Pfr. Martin Dubberke

Die Sache mit der Gottesebenbildlichkeit

Ein Taxi hatte an der Bushaltestelle gehalten und so den Bus blockiert, dass wir nicht an die Haltestelle kamen und der Busfahrer den Taxifahrer beschimpfte. Als dann mehrere junge Frauen mit Kopftuch aus dem Taxi aussteigen, sagt der ältere Mann neben mir mit Verachtung im Blick: „Das war doch klar. Schon wieder diese Frauen mit Kopftuch.“

Ich blicke ihn scharf an, um ihm die Möglichkeit zu geben, sein Verhalten zu kommentieren. Er spürt den Blick und ich halte seinen aus. Schließlich sage ich: „Es gibt auch ziemlich komische Menschen ohne Kopftuch.“

Seine Antwort ist so undeutlich, dass ich sie nicht verstehe. Und ich frage ihn, ob er Christ sei, worauf er zu meiner Überraschung mit „Ja“ antwortet.

„Katholisch oder evangelisch!“

„Evangelisch.“

„Na, da haben Sie aber Glück“, strahle ich ihn an.

Verunsichert fragt er zurück: „Warum?“

„Weil Sie sonst gleich ohne Umweg zur Beichte gehen müssten.“

Irritiert, sich keiner Schuld bewusst, schaut er mich gleichsam mit einem Fragezeichen im Gesicht an.

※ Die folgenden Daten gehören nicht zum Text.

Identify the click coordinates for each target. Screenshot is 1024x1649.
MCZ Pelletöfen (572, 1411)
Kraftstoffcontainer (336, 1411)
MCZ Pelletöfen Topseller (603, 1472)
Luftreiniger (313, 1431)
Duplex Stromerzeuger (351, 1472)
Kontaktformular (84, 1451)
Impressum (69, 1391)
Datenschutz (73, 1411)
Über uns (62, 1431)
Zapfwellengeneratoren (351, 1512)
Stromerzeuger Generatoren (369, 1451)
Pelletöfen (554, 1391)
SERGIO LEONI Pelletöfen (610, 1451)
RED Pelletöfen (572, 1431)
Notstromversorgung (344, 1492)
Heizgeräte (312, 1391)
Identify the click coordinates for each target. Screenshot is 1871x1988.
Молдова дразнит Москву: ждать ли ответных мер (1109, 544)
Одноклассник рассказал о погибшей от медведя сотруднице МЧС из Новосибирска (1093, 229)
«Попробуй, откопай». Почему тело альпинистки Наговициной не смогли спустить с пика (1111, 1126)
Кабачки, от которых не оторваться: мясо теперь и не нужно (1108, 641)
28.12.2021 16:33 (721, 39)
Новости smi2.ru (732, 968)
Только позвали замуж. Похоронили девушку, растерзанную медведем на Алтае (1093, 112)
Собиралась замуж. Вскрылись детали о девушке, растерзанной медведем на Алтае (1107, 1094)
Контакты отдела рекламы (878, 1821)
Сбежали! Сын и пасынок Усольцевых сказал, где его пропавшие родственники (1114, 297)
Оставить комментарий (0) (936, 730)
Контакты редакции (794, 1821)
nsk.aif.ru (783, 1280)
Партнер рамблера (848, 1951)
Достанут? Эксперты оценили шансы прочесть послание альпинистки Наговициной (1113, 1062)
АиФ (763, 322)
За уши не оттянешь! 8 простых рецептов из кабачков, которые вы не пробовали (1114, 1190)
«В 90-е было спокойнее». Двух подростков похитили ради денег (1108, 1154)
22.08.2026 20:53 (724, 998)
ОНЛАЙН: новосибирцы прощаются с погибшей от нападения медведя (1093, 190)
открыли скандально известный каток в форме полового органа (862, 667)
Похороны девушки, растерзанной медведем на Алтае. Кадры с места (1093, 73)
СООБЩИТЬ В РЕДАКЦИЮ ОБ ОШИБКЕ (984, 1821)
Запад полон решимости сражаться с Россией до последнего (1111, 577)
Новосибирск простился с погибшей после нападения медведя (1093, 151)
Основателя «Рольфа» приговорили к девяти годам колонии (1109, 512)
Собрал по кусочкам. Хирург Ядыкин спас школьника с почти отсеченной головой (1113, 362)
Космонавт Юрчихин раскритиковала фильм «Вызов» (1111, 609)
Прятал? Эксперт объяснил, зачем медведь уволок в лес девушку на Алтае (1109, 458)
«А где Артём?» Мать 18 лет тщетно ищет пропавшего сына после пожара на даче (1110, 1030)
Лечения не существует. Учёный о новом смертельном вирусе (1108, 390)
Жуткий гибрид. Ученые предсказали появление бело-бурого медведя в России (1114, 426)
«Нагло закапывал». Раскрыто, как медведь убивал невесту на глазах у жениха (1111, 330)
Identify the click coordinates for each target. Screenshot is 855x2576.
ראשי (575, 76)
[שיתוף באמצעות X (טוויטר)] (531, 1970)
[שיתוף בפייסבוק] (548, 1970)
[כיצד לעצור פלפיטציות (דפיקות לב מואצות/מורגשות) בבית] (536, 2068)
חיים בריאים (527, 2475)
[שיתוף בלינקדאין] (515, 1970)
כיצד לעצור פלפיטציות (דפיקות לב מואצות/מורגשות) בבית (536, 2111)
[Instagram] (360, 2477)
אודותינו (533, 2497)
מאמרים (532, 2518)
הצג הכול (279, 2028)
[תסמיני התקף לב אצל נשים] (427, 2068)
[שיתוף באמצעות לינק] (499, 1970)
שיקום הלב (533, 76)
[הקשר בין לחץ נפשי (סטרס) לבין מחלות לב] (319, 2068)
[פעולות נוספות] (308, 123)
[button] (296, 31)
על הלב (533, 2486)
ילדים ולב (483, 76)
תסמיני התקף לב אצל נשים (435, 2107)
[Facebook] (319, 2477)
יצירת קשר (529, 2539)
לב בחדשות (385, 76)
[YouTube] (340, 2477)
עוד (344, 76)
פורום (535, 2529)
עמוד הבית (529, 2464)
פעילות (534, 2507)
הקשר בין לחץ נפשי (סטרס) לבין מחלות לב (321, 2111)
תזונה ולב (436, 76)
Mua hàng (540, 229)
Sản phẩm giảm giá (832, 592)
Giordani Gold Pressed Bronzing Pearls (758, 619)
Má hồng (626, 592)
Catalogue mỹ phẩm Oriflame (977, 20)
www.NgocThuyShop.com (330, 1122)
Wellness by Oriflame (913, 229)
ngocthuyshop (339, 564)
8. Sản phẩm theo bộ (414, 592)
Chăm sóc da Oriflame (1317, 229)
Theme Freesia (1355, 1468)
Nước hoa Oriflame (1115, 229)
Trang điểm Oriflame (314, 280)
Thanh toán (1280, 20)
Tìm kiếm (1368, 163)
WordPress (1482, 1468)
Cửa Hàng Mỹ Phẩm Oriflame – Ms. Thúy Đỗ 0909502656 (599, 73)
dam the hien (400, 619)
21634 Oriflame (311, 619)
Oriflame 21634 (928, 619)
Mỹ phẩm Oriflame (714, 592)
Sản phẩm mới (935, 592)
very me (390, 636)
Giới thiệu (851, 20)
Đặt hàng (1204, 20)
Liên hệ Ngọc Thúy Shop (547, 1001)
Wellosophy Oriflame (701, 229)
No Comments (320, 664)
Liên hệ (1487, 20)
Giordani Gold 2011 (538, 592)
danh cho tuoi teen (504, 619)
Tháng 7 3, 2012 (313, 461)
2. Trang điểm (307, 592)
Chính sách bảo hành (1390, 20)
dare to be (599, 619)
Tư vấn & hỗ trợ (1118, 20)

„Sie haben soeben eine große Sünde begangen.“

Sein Blick wird immer ungläubiger.

„Sie haben sich soeben über andere Menschen erhoben und Hochmut kommt vor dem Fall. Sie haben sich selbst für wertvoller erachtet als diese fünf jungen Frauen. Mit welchen Recht?“

Seine Verunsicherung will noch nicht weichen, aber er positioniert sich auf Gegenangriff:

„Weil das islamistisches Gesocks ist.“

„Sind Sie dann rechtes Gesocks?“

Der ältere Herr läuft allmählich rot im Gesicht an und weiß nicht so recht, was er darauf antworten soll.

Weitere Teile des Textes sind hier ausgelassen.